-- BEGIN Records provided --

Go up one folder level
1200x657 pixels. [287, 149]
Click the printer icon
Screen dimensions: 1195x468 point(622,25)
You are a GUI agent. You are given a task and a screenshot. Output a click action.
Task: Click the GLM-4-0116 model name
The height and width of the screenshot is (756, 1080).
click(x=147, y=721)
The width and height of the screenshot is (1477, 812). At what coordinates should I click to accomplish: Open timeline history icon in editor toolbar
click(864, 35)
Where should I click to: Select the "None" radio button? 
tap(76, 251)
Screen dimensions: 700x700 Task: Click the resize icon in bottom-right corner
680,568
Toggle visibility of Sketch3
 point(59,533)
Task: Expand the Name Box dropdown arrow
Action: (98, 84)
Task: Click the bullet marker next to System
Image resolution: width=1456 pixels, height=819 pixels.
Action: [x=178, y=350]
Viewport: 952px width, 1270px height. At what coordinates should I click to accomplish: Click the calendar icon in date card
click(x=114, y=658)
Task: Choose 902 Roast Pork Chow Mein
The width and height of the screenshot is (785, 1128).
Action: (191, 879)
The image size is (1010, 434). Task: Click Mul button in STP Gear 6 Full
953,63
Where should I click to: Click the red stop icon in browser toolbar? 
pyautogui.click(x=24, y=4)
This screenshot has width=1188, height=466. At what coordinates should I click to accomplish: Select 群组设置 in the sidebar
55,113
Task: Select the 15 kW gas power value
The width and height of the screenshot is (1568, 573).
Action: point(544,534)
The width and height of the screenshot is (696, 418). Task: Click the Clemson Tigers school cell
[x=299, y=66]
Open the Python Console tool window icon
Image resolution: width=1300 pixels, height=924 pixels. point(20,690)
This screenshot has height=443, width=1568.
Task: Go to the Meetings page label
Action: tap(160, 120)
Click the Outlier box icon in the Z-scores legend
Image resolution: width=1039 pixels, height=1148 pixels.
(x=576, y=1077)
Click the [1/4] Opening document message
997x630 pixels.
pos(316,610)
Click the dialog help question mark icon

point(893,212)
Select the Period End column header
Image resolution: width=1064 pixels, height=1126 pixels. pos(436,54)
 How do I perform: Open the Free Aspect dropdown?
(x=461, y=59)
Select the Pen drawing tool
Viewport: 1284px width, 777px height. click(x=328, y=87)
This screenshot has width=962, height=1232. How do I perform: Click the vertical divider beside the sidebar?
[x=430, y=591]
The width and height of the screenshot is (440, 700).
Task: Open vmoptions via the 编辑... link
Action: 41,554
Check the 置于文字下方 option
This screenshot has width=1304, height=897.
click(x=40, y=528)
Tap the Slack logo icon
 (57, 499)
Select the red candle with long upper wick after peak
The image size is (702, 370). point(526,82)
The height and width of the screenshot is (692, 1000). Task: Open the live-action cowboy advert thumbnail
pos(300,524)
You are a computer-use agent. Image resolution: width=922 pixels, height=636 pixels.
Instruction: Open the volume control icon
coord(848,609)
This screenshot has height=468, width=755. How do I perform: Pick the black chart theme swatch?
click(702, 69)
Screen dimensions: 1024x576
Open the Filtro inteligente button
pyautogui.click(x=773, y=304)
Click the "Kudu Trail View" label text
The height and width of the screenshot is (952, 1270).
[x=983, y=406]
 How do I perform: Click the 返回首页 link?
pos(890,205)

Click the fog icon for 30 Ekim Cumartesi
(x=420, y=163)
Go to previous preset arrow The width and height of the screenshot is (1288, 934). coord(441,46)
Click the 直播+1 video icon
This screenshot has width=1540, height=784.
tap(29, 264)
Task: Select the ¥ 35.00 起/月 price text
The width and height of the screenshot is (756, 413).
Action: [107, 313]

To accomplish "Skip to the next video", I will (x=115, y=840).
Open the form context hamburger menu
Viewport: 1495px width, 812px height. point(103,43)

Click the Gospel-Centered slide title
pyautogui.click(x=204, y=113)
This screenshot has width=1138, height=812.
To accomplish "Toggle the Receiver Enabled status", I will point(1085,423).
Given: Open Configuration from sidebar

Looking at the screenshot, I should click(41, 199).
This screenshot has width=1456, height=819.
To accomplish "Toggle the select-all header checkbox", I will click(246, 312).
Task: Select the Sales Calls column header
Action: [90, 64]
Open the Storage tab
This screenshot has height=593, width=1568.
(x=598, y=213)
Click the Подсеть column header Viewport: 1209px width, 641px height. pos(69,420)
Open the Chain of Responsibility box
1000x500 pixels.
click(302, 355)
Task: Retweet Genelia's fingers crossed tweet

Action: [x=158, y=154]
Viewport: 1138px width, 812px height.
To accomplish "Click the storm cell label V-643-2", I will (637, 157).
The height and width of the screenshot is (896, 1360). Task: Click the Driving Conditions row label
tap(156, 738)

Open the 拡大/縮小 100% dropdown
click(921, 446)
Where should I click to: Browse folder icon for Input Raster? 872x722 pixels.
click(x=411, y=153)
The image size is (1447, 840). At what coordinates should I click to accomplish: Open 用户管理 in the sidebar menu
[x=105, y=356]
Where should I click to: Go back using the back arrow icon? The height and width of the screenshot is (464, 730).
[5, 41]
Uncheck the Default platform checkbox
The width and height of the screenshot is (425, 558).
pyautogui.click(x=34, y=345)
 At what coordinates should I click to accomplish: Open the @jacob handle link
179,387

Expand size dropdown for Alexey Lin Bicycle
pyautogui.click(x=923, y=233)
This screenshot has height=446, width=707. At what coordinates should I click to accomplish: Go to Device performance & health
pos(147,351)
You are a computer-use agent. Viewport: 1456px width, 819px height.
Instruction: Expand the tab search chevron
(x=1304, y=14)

-- END Records provided --

Output the records from the start through the line containing "click(x=147, y=721)" as a two-column CSV with columns named instruction and answer. Give one row per record, put each field in quotes, and turn any line breaks into spaces.

instruction,answer
"Go up one folder level","1200x657 pixels. [287, 149]"
"Click the printer icon","Screen dimensions: 1195x468 point(622,25)"
"You are a GUI agent. You are given a task and a screenshot. Output a click action. Task: Click the GLM-4-0116 model name The height and width of the screenshot is (756, 1080).","click(x=147, y=721)"